Lake in Kazakhstan and Russia

Akush (Акуш) or Akysh (Ақыш), is a salt lake in Kyzylzhar District, North Kazakhstan Region, Kazakhstan and Kazan District, Tyumen Oblast, Russian Federation.

The lake is located 35 km to the SSW of Kazanskoye, the district capital in Russia, and 43 km to the NNW of Petropavl city, the regional capital in Kazakhstan. Dubrovnoye village lies 3 km to the southwest of the southern end. Lake Akush is located at the Kazakhstan–Russia border, that cuts across the lake in the middle and bends northwards along the eastern shore.

==Geography==
Akush is an endorheic lake belonging to the Ishim River basin.

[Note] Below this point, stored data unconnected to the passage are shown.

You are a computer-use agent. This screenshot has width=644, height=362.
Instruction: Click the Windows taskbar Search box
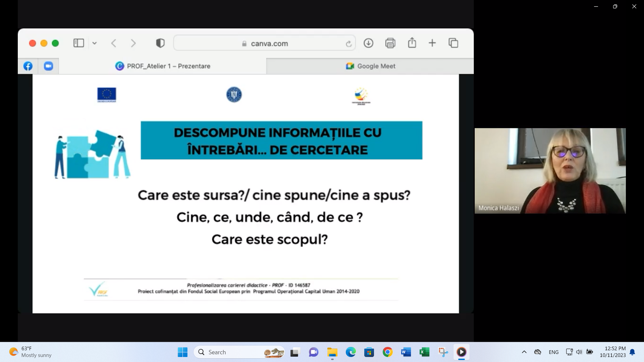click(x=239, y=352)
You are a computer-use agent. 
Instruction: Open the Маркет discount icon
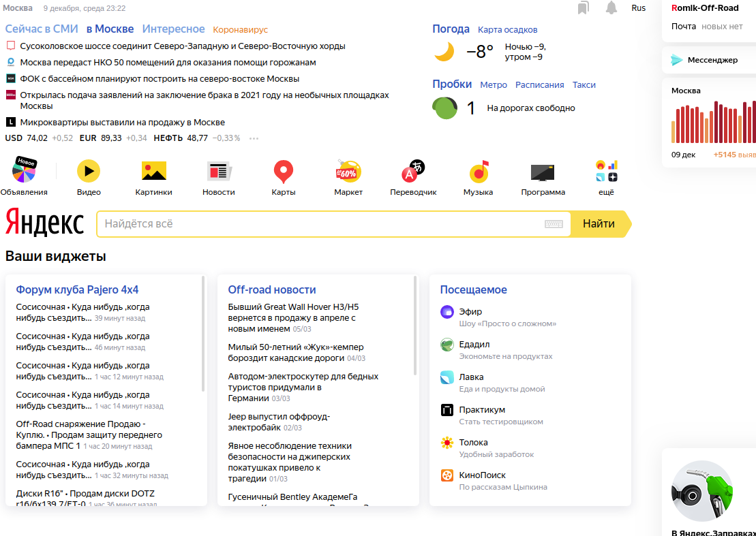pos(348,171)
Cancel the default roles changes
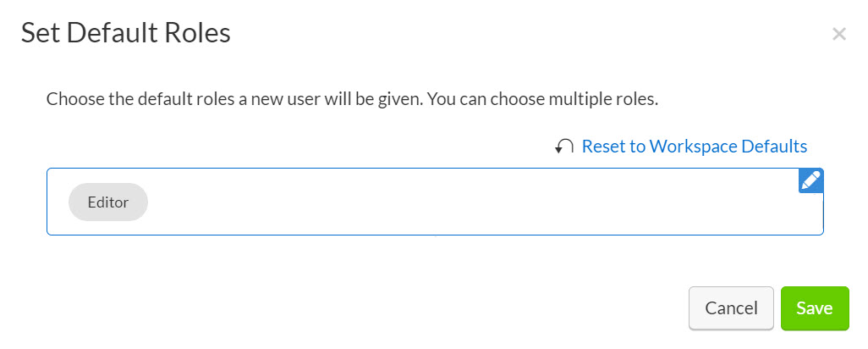 click(x=731, y=308)
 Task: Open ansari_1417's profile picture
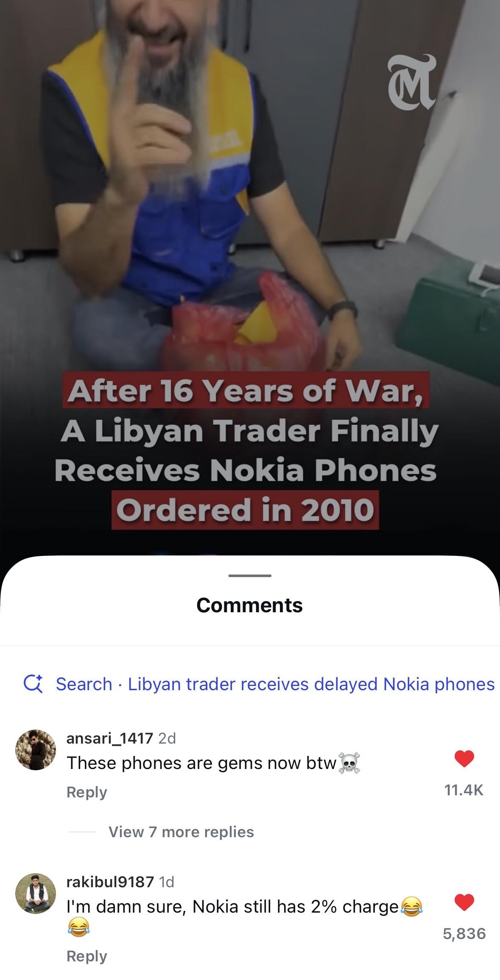click(x=36, y=750)
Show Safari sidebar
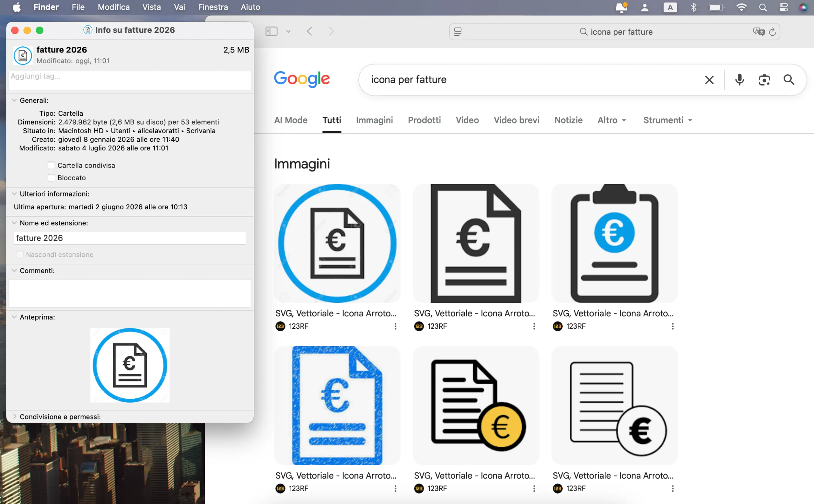This screenshot has height=504, width=814. click(x=271, y=31)
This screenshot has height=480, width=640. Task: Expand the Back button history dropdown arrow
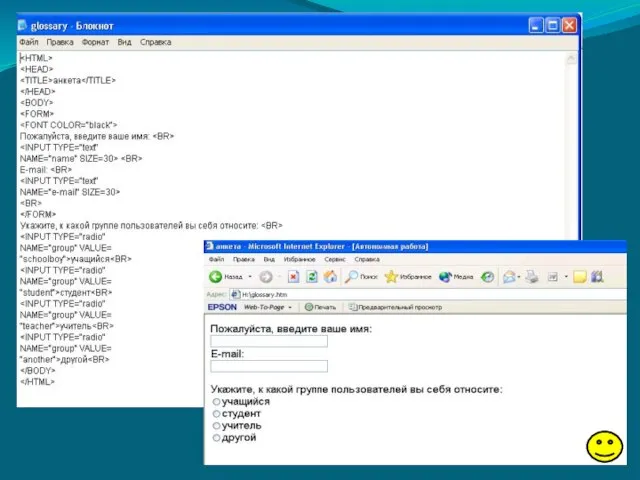(x=250, y=276)
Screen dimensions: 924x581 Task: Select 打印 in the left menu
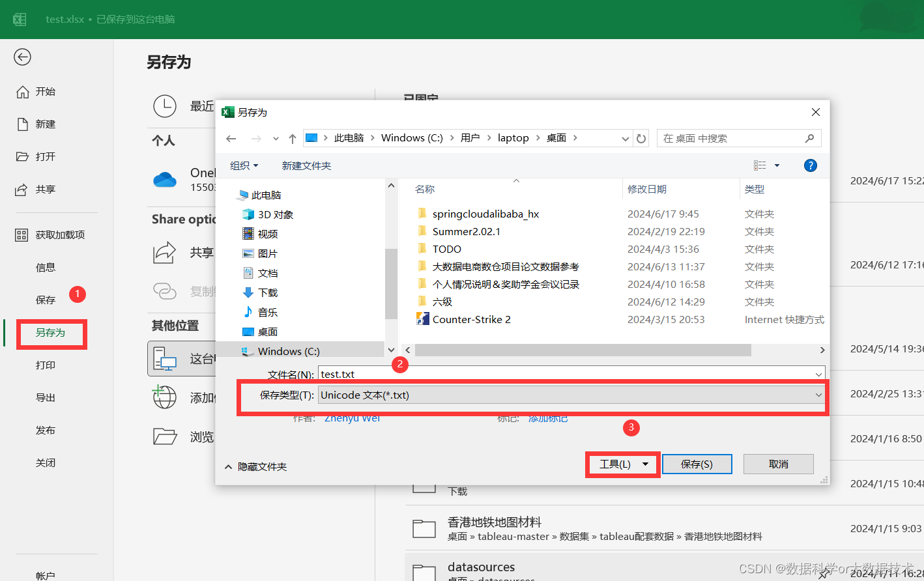coord(46,365)
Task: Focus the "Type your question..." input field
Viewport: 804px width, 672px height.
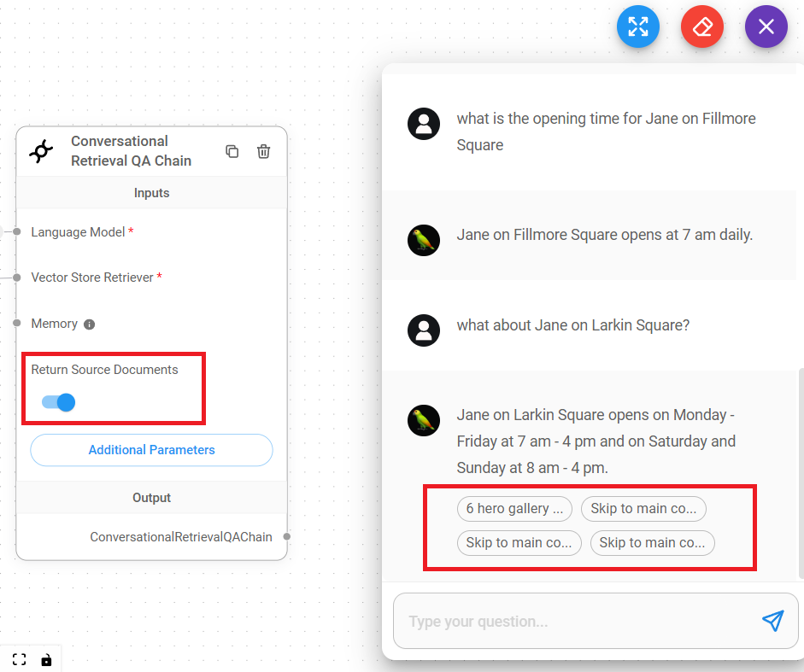Action: 572,622
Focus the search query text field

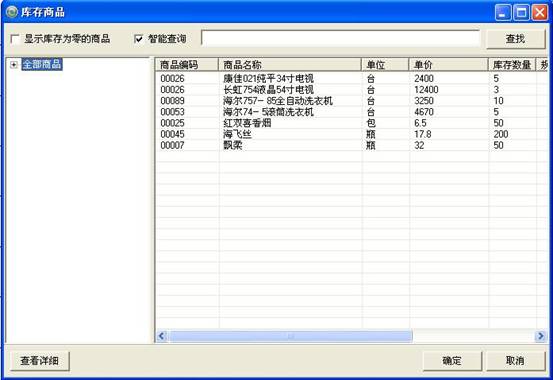pos(341,38)
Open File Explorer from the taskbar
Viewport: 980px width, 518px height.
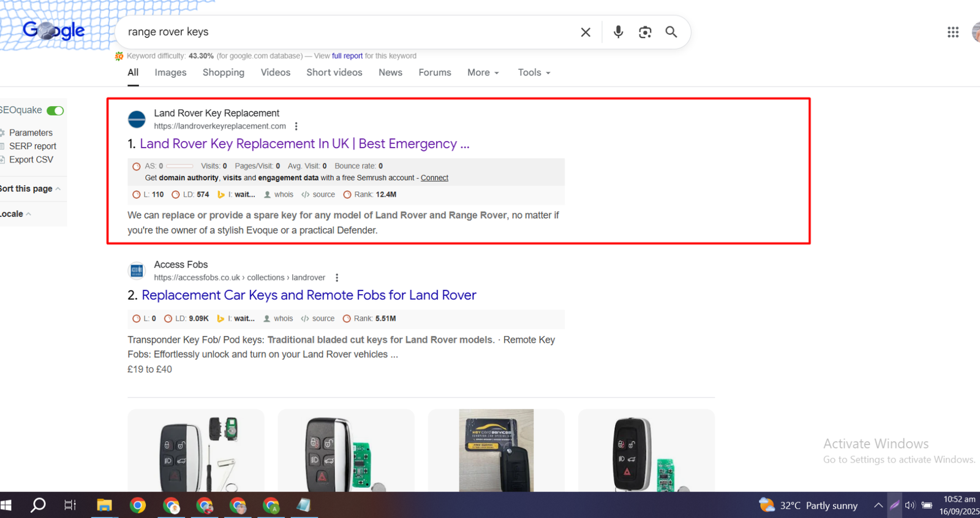click(104, 505)
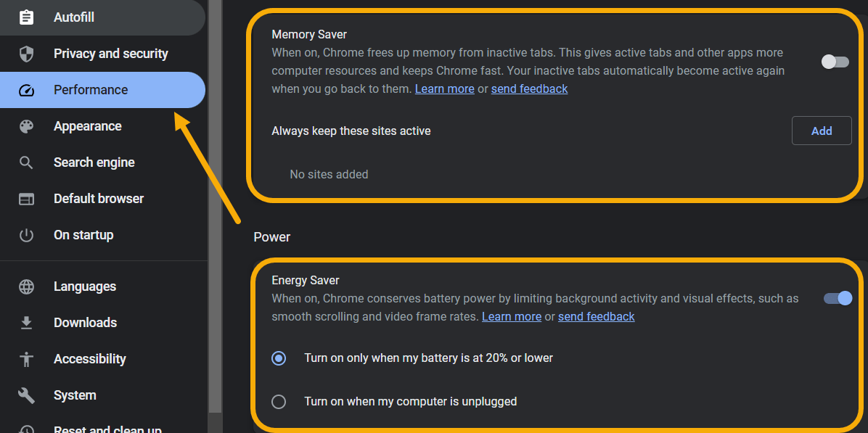868x433 pixels.
Task: Open Downloads settings via download icon
Action: tap(26, 323)
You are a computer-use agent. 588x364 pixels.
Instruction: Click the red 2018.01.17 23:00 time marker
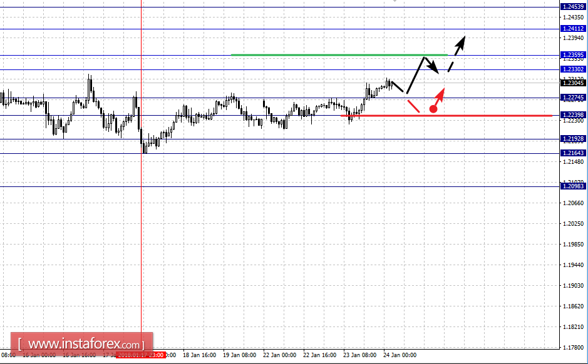pos(141,355)
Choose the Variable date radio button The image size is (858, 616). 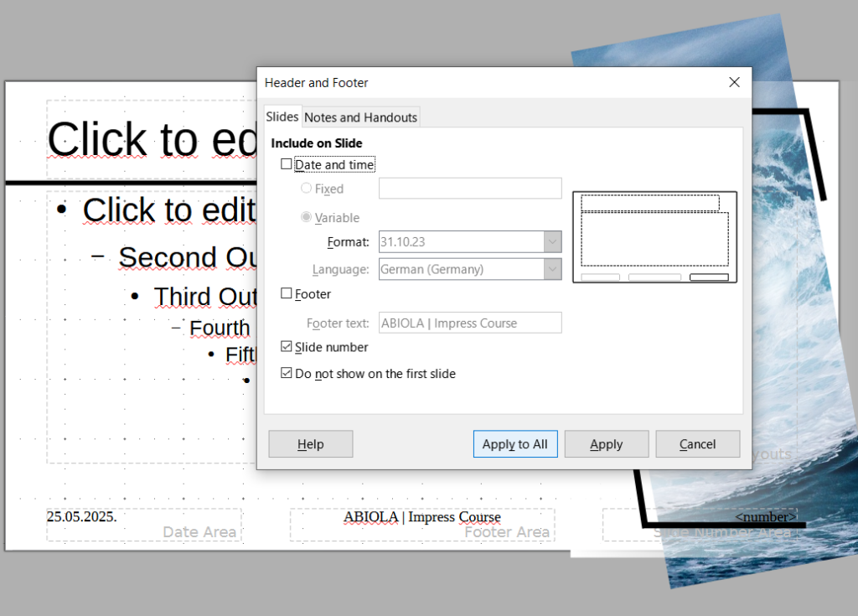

It is located in an area dotted with small lakes at the southern edge of the Ishim Plain, part of the West Siberian Plain. The lake has an elongated shape, stretching from NNW to SSE for over 8 km. It has a small bay opening to the northern end. There is a small circular lake close to its eastern lakeshore.

Lake Siverga lies 10 km to the northwest, also on the border, and Tavolzhan 60 km to the east. Lake Stanovoye lies in Kazakhstan, 67 km to the southwest and Medvezhye in Russia, 55 km to the WSW.